▸ **Task statement**: Check every line of the data for the string "سياسة" and copy the ones that have it.

Records drawn from a dataset:
------------------------------------------------
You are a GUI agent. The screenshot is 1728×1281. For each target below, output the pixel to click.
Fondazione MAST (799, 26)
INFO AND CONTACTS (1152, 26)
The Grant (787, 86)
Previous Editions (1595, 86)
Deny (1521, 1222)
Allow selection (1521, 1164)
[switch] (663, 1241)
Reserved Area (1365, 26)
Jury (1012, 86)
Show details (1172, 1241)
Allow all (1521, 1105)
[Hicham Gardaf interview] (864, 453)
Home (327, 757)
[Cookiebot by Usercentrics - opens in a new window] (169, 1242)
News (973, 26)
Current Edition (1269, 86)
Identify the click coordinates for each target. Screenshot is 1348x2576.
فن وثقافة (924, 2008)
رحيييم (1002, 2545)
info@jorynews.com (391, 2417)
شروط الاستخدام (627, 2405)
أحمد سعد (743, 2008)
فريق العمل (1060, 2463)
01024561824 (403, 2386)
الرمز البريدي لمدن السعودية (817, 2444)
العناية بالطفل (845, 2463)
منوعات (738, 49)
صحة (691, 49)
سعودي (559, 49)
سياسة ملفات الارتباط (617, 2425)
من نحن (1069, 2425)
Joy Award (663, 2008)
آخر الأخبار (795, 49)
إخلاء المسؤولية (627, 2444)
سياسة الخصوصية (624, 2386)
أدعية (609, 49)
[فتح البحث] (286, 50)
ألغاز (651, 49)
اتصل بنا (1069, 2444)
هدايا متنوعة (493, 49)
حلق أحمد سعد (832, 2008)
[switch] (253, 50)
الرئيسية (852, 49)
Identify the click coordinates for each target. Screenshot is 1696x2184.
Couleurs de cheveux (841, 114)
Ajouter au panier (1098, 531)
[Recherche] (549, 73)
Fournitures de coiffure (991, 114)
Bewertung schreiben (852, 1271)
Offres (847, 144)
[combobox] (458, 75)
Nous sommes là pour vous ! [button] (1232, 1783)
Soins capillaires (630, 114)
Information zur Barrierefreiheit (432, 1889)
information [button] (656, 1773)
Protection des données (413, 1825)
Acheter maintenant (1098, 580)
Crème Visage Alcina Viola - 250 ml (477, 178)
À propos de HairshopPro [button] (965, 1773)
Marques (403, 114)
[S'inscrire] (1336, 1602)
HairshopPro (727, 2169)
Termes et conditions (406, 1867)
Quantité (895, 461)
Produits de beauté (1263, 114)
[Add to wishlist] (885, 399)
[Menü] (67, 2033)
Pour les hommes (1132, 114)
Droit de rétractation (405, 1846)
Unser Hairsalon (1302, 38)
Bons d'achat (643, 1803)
------------------------------------------------
▸ **Reply**:
سياسة ملفات الارتباط (617, 2425)
سياسة الخصوصية (624, 2386)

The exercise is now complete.